(WHAT THE TASK ASKS) The answer is one number: how many lines in the data below hold "computer".

(INFORMATION SHOWN)
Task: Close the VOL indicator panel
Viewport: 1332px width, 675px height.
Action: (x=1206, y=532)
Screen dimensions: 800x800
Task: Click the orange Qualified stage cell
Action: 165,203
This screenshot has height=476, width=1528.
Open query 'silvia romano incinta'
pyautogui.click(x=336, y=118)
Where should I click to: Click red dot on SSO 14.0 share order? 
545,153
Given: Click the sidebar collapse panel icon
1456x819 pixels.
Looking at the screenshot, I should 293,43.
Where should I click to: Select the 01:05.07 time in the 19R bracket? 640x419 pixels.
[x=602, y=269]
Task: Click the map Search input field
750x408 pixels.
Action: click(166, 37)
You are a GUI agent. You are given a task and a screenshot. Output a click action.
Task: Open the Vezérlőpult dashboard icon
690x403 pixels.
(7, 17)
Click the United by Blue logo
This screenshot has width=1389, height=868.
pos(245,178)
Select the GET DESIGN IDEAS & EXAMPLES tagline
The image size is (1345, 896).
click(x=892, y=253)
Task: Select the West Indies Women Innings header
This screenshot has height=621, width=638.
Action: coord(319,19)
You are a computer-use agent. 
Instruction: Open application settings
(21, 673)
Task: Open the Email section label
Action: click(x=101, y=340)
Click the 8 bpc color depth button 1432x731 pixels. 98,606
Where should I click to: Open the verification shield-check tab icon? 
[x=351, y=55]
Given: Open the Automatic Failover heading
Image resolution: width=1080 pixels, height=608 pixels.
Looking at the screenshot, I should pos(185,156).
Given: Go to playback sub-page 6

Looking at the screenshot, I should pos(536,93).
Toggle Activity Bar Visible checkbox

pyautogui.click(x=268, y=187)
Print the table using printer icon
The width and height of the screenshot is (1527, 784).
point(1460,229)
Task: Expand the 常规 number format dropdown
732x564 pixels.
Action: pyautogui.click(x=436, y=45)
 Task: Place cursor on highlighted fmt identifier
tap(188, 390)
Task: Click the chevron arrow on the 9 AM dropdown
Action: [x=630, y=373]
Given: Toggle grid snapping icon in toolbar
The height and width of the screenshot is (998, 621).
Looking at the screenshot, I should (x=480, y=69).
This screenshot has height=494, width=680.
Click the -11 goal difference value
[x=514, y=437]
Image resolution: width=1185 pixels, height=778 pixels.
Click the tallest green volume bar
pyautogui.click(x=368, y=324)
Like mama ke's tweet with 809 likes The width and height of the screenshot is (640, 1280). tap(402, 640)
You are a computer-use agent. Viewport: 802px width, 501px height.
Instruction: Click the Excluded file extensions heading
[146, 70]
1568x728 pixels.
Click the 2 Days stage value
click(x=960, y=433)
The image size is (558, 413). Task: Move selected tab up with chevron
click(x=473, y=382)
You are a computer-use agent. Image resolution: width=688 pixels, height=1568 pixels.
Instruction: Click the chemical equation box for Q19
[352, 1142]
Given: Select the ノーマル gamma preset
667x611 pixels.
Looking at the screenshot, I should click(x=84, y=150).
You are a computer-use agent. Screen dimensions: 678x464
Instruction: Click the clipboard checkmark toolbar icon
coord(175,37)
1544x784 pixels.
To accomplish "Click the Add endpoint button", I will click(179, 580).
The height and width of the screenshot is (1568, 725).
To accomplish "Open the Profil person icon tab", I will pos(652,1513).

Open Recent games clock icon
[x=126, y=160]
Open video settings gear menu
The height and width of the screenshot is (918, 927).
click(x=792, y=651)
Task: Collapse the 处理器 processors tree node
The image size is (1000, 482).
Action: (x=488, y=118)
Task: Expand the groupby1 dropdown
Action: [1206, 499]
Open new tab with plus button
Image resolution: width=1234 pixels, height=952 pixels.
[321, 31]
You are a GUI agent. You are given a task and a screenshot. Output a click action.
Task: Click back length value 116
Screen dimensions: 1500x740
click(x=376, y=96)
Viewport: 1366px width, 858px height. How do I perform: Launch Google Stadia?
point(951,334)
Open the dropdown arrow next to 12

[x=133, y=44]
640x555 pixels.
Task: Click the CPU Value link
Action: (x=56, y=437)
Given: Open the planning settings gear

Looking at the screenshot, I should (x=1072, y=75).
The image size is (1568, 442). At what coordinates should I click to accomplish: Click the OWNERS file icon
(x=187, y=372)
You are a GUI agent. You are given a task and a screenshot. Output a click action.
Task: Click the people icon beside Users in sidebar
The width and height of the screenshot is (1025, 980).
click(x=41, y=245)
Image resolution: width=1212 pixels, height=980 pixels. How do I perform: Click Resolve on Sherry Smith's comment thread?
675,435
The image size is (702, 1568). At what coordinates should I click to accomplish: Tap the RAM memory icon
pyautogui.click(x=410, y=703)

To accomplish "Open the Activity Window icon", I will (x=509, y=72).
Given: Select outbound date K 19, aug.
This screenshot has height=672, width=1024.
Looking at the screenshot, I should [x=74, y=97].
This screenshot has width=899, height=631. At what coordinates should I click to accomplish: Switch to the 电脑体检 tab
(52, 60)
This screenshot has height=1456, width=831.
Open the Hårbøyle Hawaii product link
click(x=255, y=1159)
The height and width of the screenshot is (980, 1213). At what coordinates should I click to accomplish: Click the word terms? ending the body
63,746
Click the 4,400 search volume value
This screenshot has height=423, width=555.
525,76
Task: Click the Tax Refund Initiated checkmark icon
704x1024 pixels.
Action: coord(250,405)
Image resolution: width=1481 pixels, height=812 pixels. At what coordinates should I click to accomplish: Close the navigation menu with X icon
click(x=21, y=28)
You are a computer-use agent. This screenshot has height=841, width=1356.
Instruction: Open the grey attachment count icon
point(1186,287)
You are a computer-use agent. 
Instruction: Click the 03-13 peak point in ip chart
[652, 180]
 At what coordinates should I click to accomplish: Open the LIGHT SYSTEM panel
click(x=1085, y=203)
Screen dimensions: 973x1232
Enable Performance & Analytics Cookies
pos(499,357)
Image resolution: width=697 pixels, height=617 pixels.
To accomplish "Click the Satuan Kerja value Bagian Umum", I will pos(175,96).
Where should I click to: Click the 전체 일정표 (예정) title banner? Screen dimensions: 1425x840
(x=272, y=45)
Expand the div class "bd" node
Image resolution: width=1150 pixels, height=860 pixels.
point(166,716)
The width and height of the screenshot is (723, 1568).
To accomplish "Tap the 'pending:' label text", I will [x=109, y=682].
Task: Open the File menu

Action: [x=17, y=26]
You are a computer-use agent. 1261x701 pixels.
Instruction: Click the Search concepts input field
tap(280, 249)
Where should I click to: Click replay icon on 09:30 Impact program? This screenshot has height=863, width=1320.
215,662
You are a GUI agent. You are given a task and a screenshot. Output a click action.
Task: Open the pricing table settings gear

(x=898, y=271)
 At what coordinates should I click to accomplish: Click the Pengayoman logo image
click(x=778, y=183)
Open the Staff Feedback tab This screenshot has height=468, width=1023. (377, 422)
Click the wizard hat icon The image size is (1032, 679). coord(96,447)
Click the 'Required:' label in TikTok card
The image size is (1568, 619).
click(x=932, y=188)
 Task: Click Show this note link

(FINAL ANSWER) 7